慕清晏就算憋了一肚子火气,也绝不会发作在殷策身上,勉强挤出一个笑容,就要去接清远侯递来的茶碗。
谁知殷策将手一缩,没让女皇摸到,而是直接送到她嘴边。
慕清晏:“……”
“皇上不是经常说,八宝茶香甜可口,还能清热润肺?”殷策微笑着将女皇曾经用来堵他的话原封不动地交还回去,“臣倒是觉得,皇上现在满脸官司,需要多饮一些。”
慕清晏翻了个妖娆的白眼,明知殷策是拐弯抹角安抚自己,到底不忍他心血白费,偏头就着他的手饮了口。
与此同时,她憋了一路的无名火也被香甜的茶水当头浇灭。
“户部跟朕哭穷,一百二十万两的军饷预算,抠抠索索半天也只肯拿出八十万两,”慕清晏咬着牙,声音从牙缝里挤出,连近在咫尺的清远侯都要屏息凝神才能听清,“可光是去年,户部就拿出七百万两白银给太后修园子……说什么民生多艰,早他娘的干什么去了!”
殷策固然也恼怒,但他想说的话被慕清晏抢了,只能半是无奈半是宠溺地曲起手指,敲了敲女皇额角:“说了多少回,堂堂九五之尊,不许口出秽语!”
慕清晏对他撅了撅嘴,扮了个小鬼脸。
这其实同样有损九五至尊的威仪,但殷策喜欢她这样做,显得两人亲密无间,不似君臣,倒像是浓情蜜意的小夫妻。

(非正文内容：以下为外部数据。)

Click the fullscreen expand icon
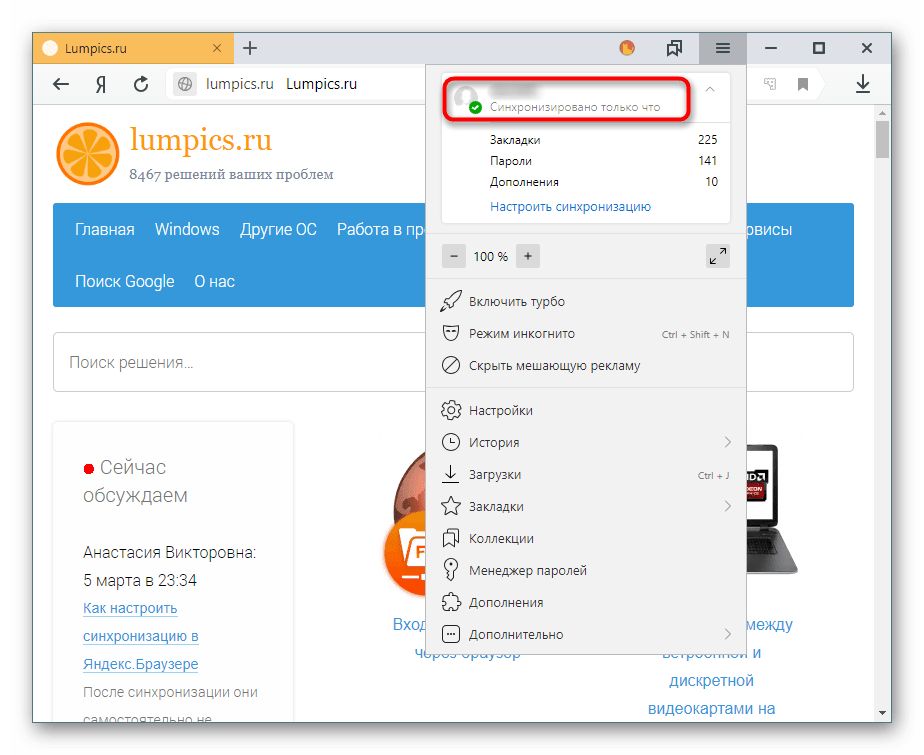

“朝廷一向重文抑武,此举也算意料之中,”殷策在罗汉床边坐下,本想轻抚慕清晏发顶,抬手却见女皇梳着严整发髻,戴了一顶小小的金凤冕冠,凤口衔落的玉珠旒串微微颤晃,折射出炫目的光,好似刺痛了清远侯的眼,那只手在半空中顿了一瞬,不着痕迹地拐了个弯,落在慕清晏肩膀上,“皇上可想过如何应对?”
慕清晏当然想过,非但想过,还列好了条陈。只是今日与太后及朝中重臣面谈时,她突然意识到,不管自己与颐宁宫如何母慈女孝,也不管太后对世家有多少不满,这二者终究是休戚与共的。
国库填不满的窟窿有多少是世家手笔,又有多少是供太后穷奢极欲?京郊侵吞的民田有多少进了权臣口袋,又有多少被管事太监贪为皇庄,根本是一本数不清的烂账!
一直以来,慕清晏都站在“现代人”的立场冷眼旁观,自以为有了超出时人数百年的阅历,便能一览众山小。但是这一刻,她前所未有地意识到,自己将事情想得太简单,这个国家、这个王朝已经烂到骨子里,绝非一点合纵连横的小伎俩就能力挽狂澜。
可那又能如何?
成不成的,试过才知道,杯水车薪也好过什么都不做。
“确实有些想法,只是没有完全的把握,”慕清晏收敛了嬉色,眉头不知不觉皱紧,“军饷牵扯太广,不是我撒个娇卖个萌就能糊弄过去……再者,就算说通了太后,户部咬死没有银子,我也是巧妇难为无米之炊。”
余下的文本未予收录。